Morning came with dew and nothing but the ache of age. A drizzle drew over the marshy land—in the interim the priest clung to the soil beneath the redrock cliff until it subsided. Obravik packed quietly and took off once more into the frontier, stomach protesting at the lack of vittles to stave off the hunger that came with waking. He did not fault the barbarian for the gratuity that his life was spared, if not in such a humorous fashion.

Into the windless wall of bramble and branch he wandered, treading past bushes and gaining elevation to summit the next hillside. Out of the corner of his eye he spied a few deer and hare but no threats to his slow walking. So he walked for hours in the blue shadow of dawn until he reached the first moor, bisected by a low oak trestle that spanned the marshy expanse. The man began to step across the low bridge, peering curiously into the mist when he heard an eruption of noise: screeches of panic followed by the ringing of steel and the barking of a dog. Obravik hurdled on the rotten trestle, its planks occasionally dipping into the murky water below.
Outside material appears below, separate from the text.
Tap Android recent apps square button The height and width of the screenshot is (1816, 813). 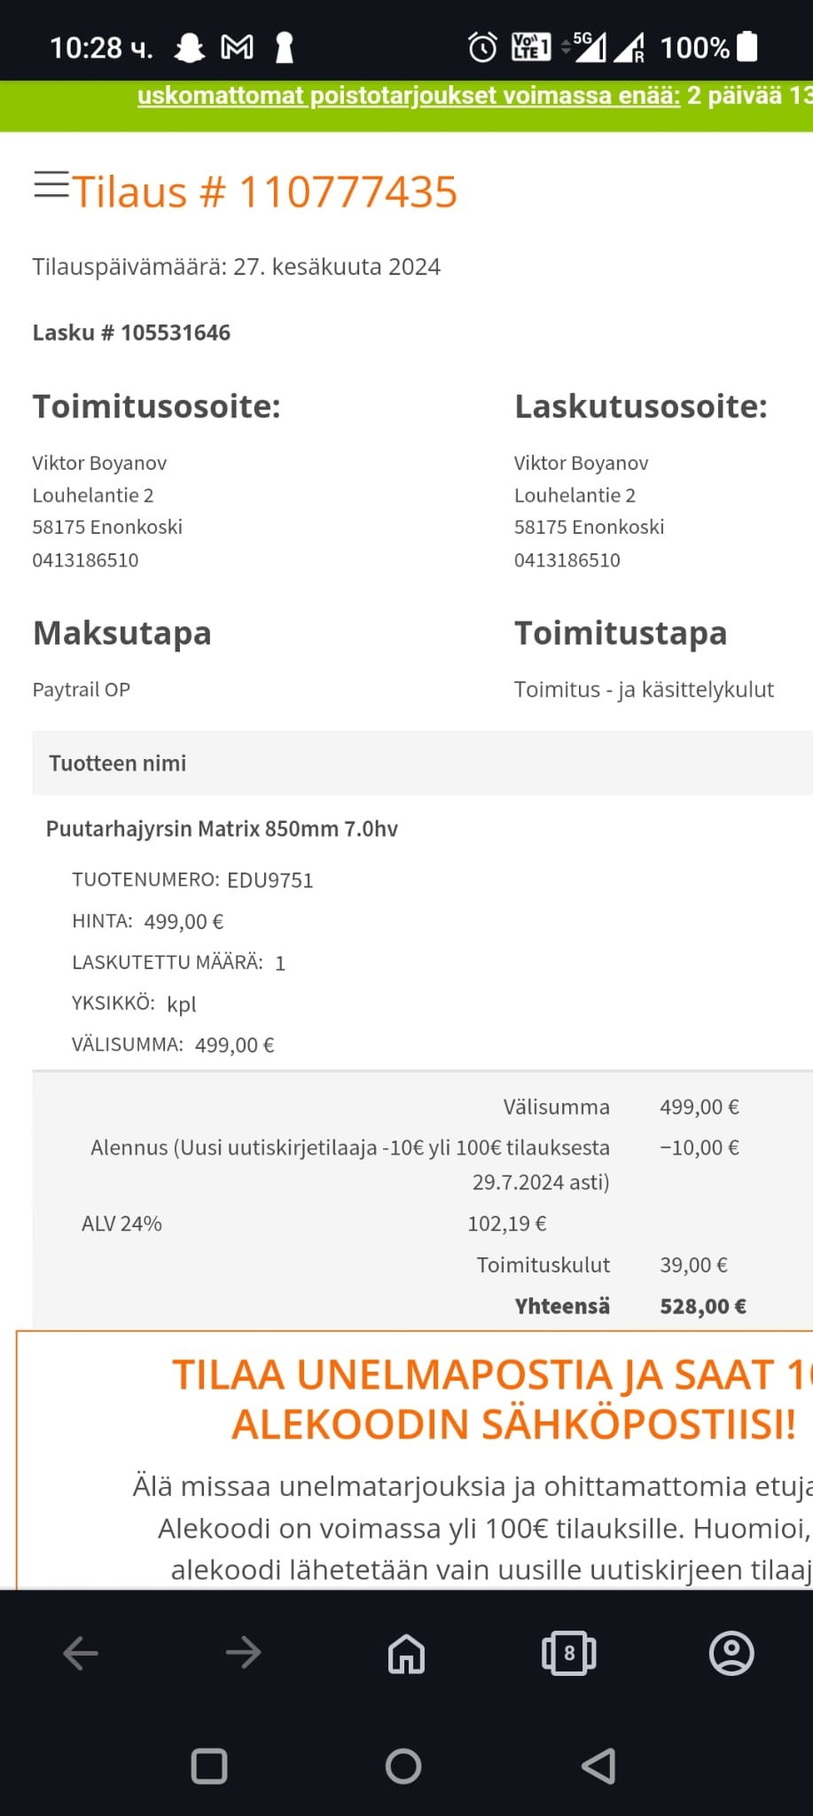(x=209, y=1766)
He broke free of the reed and mist where he found the source of the sound at the outskirts of a farmstead.

Blood carpeted the wet morning earth, where a pile of corpses were discarded like the limbs of a beast in a butcher shop. Their faces were sunken to the ground, spines viciously splintered where steel had ravaged them. Lying around the rotting men were a collection of wicked knives, hatchets and a broken bow. Obravik leaned down to inspect when the dog’s barking rang not far, springing him to his footpads.

“Hello?” he inquired.

First came the hound, a ragged thing that burst from the shadowy walls of the farmstead. It was matted with mud and congealed mud, limping as it drew towards the man. The dog, clearly not wild, whimpered as it stumbled over the bodies.
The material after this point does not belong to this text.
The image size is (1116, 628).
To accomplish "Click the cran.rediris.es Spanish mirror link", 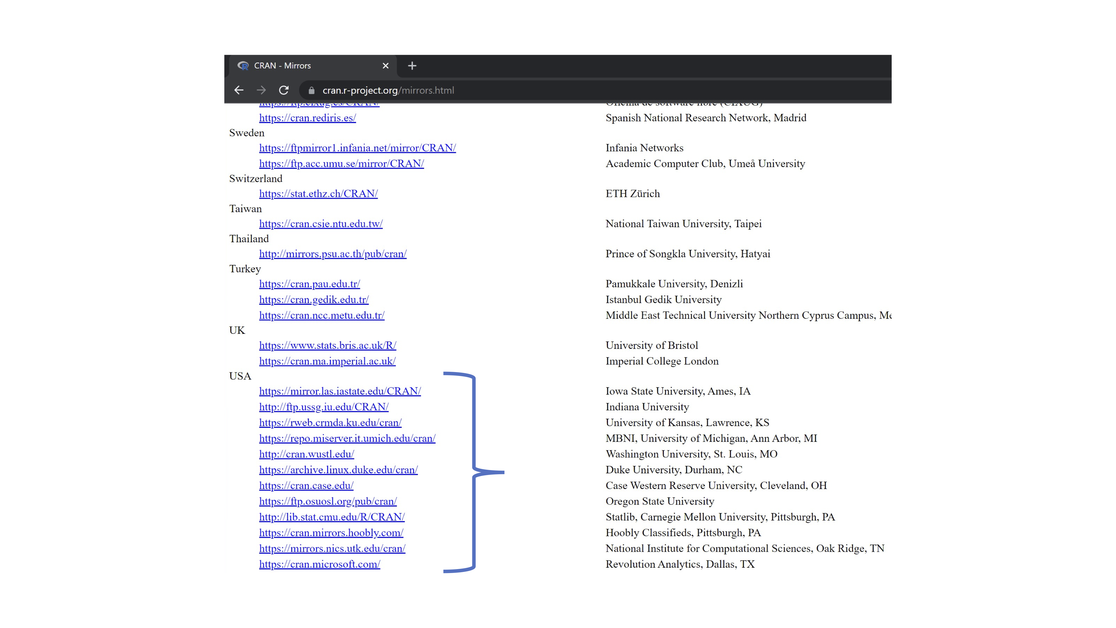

“Stop. I will kill,” announced a familiar voice.

Stalking from the tail of the dog was the barbarian. He stunk of death, his harness and sword smeared with gore as he strode with a cruel gait, eyeing the hound with hunger in his dark eyes. The hillman stilled as Obravik stood in front of the dog protectively.

“Food,” Rakgal pointed the bloodied axe.

“No,” Obravik felt anger swell in his throat, his eyes flickering to the corpses. Stamping his polished stave in the earth, the priest rebuked the hillman with the firmness he might a misbehaving child, “Creatures like this are not to be taken lightly—for it is a divine gift. The spirits watch over my endeavor here, truly, and entrusted with this dog. Do not strike at it or you might steal their generosity and replace it with anger.
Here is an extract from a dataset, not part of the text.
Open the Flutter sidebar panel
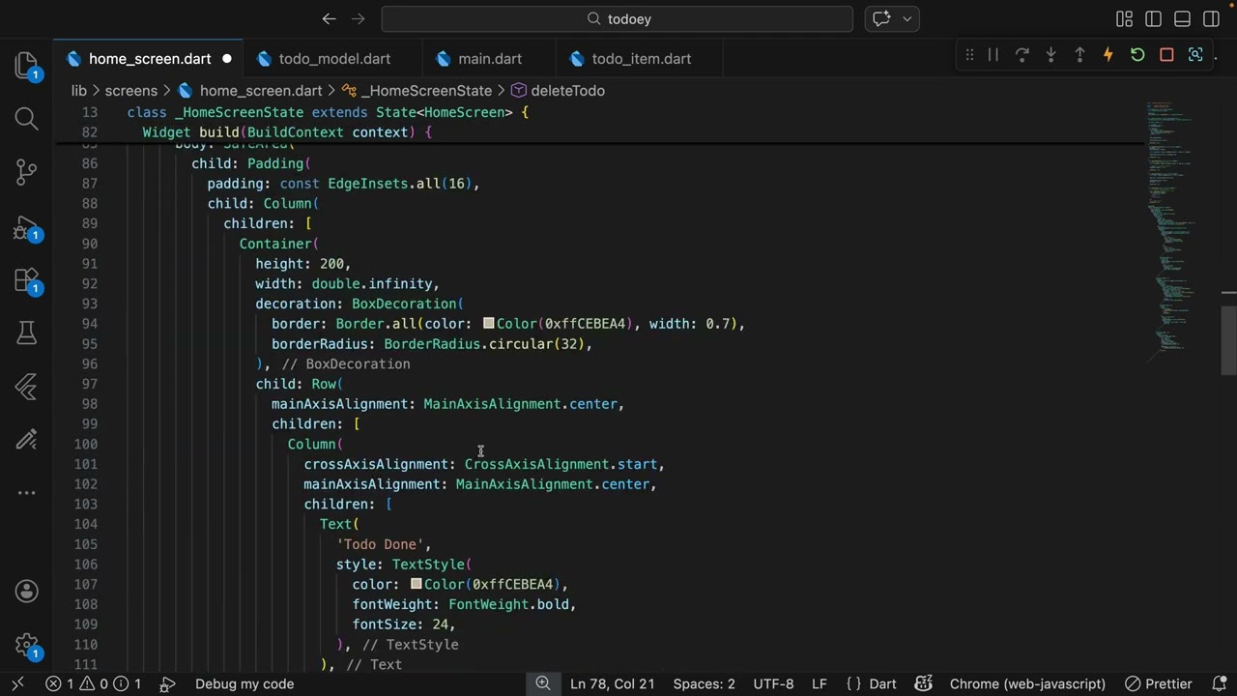Viewport: 1237px width, 696px height. tap(26, 387)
Glancing at the matted hound, Rakgal shrugged, “Fine.”

“Is there any other food?”

“Little. These scum ravaged what the farmers had,” snorted the barbarian, kicking over one of the freshly axed. “Waiting for you, they did not see me coming.”

“What are they?”

“Thieves.”

Surely enough, there were tattoos marring the neck of a broad one. Exhaling slowly Obravik gave a gratuitous nod as he squatted beside the dead. By the looks of their weapons, not one was coated in even a drop of blood. He winced at their wounds at a closer look: without knowing, he could have guessed a beast savaged them and not the steel wielded by the near-feral hillman.

“How did you know?”

“Smelled the dead. They kill the others, leave inside to rot,” the hillsmen grunted, pointing back to the farmstead.

“I owe you my thanks again. And for sparing our new companion,” the old man embraced the hound who had begun to lick his hand.

Wordlessly offering another grunt, Rakgal began to plunder the bodies. Obravik turned away as their necks were snapped, twisted and could hear the sounds of brutality inflicted on the corpses. When he returned his gaze, there were but stumps remaining as the barbarian set about affixing the heads on pikes, lining them every ten paces or so in front of the trestle.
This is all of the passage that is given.